• What needs to be done: The expected output is the line with "Click the help" followed by every remaining line of the entries, all repeated exactly.
Records for the exercise below:
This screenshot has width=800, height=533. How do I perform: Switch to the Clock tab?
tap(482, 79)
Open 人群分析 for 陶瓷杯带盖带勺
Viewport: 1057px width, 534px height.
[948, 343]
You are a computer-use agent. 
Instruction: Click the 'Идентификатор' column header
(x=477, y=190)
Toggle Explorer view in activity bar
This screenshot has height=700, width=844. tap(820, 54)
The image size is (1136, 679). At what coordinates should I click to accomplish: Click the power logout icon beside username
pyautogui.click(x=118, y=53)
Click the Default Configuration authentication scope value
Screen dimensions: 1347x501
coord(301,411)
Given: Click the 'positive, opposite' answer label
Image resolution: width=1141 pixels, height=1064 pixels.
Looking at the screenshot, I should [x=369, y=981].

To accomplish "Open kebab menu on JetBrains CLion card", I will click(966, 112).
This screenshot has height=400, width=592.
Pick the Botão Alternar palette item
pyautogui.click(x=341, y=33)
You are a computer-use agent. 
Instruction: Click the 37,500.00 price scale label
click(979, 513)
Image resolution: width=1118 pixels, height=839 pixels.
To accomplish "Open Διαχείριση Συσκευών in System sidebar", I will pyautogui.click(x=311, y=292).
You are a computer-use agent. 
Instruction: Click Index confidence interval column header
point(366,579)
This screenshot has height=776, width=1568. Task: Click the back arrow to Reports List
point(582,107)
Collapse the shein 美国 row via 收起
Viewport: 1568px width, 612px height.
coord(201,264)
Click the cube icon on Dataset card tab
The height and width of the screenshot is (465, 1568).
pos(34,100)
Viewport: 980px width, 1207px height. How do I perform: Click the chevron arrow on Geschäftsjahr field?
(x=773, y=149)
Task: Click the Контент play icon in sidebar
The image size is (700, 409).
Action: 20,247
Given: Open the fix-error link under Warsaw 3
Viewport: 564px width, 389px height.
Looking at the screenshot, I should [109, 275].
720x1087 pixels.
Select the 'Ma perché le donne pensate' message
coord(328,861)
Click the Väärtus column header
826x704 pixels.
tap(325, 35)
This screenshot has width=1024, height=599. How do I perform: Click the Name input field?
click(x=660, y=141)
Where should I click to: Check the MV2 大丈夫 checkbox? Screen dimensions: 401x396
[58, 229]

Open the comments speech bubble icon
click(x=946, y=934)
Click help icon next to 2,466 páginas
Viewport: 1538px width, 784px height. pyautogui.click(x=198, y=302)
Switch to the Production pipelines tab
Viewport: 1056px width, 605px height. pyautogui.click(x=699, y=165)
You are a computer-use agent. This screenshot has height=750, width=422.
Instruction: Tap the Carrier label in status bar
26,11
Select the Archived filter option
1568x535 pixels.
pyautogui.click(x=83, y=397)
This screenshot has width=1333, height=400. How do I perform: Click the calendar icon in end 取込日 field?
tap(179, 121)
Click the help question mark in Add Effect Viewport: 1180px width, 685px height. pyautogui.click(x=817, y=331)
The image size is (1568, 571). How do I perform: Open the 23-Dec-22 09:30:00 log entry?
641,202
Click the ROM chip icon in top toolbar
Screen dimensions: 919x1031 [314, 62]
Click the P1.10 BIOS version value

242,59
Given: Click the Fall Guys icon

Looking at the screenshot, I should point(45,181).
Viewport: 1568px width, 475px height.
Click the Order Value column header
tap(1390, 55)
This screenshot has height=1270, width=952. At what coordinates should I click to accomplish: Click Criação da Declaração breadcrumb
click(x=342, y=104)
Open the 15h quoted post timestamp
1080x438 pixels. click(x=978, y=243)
End of Records for the exercise.
• Written answer:
Click the help question mark in Add Effect Viewport: 1180px width, 685px height. pyautogui.click(x=817, y=331)
The image size is (1568, 571). How do I perform: Open the 23-Dec-22 09:30:00 log entry?
641,202
Click the ROM chip icon in top toolbar
Screen dimensions: 919x1031 [314, 62]
Click the P1.10 BIOS version value

242,59
Given: Click the Fall Guys icon

Looking at the screenshot, I should point(45,181).
Viewport: 1568px width, 475px height.
Click the Order Value column header
tap(1390, 55)
This screenshot has height=1270, width=952. At what coordinates should I click to accomplish: Click Criação da Declaração breadcrumb
click(x=342, y=104)
Open the 15h quoted post timestamp
1080x438 pixels. click(x=978, y=243)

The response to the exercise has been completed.